Is the hypercoagulable state in atrial fibrillation mediated by vascular endothelial growth factor?

Abstract

Tissue factor (TF; an initiator of coagulation) and vascular endothelial growth factor (VEGF; a marker of angiogenesis) are involved in the hypercoagulable state associated with malignancy. We investigated their roles in chronic atrial fibrillation (AF), a condition also associated with increased risk of stroke and thromboembolism, as well as a prothrombotic or hypercoagulable state. We studied 25 patients with AF (20 men; mean+/-SD age, 62+/-13 years) who were compared with 2 control groups in sinus rhythm: 30 healthy control subjects (17 men; mean age, 60+/-9 years) and 35 patient control subjects with coronary artery disease (CAD; 27 men; mean age, 60+/-12 years). Plasma levels of TF, VEGF, and the VEGF receptor sFlt-1 were measured by enzyme-linked immunosorbent assay. VEGF, sFlt-1, and TF were significantly different between the 3 groups, with abnormal levels in AF and CAD patients compared with control subjects (P<0.001, P=0.022, and P=0.008, respectively). Among the AF patients, TF levels were significantly correlated with VEGF (Spearman's r=0.65, P<0.001) and sFlt (r=0.54, P=0.006) levels. Only TF and VEGF levels were significantly correlated in CAD patients (r=0.39, P=0.02).

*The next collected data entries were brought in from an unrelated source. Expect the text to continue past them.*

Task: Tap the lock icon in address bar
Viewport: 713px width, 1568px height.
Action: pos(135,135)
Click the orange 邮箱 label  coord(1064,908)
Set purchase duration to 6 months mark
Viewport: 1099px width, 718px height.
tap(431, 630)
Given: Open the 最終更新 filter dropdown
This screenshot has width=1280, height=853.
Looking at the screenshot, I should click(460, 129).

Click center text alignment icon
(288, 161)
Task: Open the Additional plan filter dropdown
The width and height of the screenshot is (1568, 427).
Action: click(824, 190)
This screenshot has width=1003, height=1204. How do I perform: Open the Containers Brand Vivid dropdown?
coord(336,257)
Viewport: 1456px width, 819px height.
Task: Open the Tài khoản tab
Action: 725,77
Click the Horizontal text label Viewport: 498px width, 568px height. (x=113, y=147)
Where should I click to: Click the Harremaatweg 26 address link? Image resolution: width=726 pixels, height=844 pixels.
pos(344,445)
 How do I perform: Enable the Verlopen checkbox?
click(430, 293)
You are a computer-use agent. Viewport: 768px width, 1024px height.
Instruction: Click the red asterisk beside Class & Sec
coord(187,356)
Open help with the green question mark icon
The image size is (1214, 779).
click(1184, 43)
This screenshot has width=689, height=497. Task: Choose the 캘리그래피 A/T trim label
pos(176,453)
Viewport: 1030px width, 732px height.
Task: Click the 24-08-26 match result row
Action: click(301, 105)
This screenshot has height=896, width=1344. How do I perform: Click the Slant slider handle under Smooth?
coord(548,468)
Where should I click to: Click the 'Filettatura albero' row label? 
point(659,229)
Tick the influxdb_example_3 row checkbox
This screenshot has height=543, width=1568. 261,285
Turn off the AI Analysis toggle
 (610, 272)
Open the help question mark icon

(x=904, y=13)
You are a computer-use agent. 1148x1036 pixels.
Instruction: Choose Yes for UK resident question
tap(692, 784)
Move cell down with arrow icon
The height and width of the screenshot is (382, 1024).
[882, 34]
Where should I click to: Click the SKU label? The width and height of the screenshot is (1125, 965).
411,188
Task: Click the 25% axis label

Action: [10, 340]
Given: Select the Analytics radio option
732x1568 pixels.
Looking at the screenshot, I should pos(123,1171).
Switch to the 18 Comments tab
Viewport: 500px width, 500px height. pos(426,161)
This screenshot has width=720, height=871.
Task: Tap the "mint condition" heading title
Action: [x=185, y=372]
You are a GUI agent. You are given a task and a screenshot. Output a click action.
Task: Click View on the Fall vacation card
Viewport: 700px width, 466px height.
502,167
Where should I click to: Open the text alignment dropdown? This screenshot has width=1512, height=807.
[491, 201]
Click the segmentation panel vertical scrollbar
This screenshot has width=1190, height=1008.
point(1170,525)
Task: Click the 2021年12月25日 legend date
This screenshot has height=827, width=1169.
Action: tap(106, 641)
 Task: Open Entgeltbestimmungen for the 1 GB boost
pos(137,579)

There were no significant correlations among the healthy control subjects. Patients with chronic AF have high TF levels, in keeping with the prothrombotic state associated with this arrhythmia. The relationships between TF and VEGF and its receptor sFlt-1 in AF suggest a possible role for VEGF in the hypercoagulable state found in AF, as seen in malignancy and atherosclerosis.